Saved data entries
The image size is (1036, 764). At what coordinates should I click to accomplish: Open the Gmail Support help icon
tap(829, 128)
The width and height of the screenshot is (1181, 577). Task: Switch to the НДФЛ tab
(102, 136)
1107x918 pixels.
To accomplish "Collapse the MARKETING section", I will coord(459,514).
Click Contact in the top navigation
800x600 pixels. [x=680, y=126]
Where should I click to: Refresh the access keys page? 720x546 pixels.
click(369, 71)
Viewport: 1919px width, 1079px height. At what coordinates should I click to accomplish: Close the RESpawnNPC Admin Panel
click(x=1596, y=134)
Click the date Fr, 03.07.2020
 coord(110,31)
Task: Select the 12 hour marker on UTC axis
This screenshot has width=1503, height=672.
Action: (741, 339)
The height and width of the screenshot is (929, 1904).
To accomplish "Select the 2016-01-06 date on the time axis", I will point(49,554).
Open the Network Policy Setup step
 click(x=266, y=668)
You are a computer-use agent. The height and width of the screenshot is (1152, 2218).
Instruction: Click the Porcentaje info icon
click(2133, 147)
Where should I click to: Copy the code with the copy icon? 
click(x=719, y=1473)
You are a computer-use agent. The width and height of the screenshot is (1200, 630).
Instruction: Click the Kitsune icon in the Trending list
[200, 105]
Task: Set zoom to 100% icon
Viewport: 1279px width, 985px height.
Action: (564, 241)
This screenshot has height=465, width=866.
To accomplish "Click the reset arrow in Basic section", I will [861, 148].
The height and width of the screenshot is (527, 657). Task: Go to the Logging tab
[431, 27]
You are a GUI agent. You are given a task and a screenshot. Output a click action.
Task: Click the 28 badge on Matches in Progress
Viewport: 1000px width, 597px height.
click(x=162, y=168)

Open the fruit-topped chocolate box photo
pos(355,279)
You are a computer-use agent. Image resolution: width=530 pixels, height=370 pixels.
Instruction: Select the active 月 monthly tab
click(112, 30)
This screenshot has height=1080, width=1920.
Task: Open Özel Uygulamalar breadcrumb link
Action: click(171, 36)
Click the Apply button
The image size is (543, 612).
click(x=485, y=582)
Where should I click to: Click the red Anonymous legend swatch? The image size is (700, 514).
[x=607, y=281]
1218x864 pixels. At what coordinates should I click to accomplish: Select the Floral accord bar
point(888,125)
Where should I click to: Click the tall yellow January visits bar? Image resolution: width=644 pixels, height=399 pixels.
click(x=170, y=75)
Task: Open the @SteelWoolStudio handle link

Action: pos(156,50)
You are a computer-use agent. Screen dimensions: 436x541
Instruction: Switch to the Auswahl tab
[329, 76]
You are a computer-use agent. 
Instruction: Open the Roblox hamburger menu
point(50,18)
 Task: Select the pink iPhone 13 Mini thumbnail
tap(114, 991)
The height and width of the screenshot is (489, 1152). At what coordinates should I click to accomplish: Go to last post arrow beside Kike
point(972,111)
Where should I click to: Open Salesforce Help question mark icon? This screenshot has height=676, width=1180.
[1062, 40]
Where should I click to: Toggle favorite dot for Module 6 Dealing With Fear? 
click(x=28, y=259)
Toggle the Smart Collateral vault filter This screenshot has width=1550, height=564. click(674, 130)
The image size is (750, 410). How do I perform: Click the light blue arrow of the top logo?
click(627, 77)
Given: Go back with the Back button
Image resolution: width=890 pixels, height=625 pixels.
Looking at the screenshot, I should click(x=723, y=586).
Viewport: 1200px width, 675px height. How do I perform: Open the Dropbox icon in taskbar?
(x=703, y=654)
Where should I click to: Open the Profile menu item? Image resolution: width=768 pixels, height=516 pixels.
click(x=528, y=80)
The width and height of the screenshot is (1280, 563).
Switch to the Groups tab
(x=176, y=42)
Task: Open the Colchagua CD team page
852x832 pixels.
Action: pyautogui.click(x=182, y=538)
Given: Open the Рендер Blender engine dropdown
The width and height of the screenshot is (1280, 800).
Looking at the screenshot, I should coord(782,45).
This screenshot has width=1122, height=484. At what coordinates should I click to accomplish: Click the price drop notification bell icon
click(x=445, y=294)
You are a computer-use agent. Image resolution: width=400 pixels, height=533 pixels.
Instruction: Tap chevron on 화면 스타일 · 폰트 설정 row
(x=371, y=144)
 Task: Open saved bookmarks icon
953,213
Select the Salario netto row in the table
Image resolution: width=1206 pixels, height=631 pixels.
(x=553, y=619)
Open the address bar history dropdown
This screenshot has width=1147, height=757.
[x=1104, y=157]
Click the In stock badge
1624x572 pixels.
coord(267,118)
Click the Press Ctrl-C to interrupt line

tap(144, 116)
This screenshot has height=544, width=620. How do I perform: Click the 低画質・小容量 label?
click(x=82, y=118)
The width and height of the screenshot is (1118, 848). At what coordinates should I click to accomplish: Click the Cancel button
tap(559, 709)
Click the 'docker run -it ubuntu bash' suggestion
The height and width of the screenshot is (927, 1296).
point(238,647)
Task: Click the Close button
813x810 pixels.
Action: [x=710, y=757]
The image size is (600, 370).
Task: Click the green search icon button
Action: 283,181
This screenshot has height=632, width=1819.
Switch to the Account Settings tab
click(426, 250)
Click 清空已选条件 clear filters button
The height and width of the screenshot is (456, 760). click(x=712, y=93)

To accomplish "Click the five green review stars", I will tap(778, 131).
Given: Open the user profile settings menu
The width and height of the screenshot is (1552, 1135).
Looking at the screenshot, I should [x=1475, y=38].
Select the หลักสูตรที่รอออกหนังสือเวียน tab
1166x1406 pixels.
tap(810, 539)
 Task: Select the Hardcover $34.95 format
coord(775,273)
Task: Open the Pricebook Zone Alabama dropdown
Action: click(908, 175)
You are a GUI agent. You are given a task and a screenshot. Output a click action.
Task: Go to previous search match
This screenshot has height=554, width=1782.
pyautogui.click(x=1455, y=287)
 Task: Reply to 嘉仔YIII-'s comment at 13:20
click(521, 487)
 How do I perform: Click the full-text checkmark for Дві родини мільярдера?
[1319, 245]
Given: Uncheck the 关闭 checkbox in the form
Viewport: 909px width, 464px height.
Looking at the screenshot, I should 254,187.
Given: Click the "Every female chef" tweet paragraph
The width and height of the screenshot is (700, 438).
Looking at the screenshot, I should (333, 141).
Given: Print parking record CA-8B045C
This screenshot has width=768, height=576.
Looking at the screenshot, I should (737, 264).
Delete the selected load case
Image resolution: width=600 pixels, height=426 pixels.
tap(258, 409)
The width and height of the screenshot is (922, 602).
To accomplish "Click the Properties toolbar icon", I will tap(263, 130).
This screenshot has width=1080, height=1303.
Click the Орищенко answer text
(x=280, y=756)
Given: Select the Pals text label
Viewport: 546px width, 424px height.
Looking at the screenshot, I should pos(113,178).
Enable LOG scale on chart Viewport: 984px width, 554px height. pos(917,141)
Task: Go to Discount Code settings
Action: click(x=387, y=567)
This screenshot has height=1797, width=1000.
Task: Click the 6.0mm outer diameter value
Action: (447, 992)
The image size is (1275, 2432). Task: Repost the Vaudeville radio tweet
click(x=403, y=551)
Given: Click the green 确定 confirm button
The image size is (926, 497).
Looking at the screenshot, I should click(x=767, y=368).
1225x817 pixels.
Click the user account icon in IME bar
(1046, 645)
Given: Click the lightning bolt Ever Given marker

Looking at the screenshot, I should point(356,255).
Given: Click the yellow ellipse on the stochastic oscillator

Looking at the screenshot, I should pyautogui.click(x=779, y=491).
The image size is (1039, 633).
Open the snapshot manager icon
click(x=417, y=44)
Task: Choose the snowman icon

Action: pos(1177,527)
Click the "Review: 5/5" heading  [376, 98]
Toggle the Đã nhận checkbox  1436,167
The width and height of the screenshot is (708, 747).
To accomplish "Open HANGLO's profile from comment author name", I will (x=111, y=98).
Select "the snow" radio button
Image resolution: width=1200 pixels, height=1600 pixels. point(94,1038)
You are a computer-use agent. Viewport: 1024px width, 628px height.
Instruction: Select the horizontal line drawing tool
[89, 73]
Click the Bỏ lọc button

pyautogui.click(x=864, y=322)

Goal of the exercise
Print exactly the lines from the beginning of the entries through the line with "Task: Click the 28". Output nothing more.

Solution
The image size is (1036, 764). At what coordinates should I click to accomplish: Open the Gmail Support help icon
tap(829, 128)
The width and height of the screenshot is (1181, 577). Task: Switch to the НДФЛ tab
(102, 136)
1107x918 pixels.
To accomplish "Collapse the MARKETING section", I will coord(459,514).
Click Contact in the top navigation
800x600 pixels. [x=680, y=126]
Where should I click to: Refresh the access keys page? 720x546 pixels.
click(369, 71)
Viewport: 1919px width, 1079px height. At what coordinates should I click to accomplish: Close the RESpawnNPC Admin Panel
click(x=1596, y=134)
Click the date Fr, 03.07.2020
 coord(110,31)
Task: Select the 12 hour marker on UTC axis
This screenshot has width=1503, height=672.
Action: (741, 339)
The height and width of the screenshot is (929, 1904).
To accomplish "Select the 2016-01-06 date on the time axis", I will point(49,554).
Open the Network Policy Setup step
 click(x=266, y=668)
You are a computer-use agent. The height and width of the screenshot is (1152, 2218).
Instruction: Click the Porcentaje info icon
click(2133, 147)
Where should I click to: Copy the code with the copy icon? 
click(x=719, y=1473)
You are a computer-use agent. The width and height of the screenshot is (1200, 630).
Instruction: Click the Kitsune icon in the Trending list
[200, 105]
Task: Set zoom to 100% icon
Viewport: 1279px width, 985px height.
Action: (564, 241)
This screenshot has height=465, width=866.
To accomplish "Click the reset arrow in Basic section", I will [861, 148].
The height and width of the screenshot is (527, 657). Task: Go to the Logging tab
[431, 27]
You are a GUI agent. You are given a task and a screenshot. Output a click action.
Task: Click the 28 badge on Matches in Progress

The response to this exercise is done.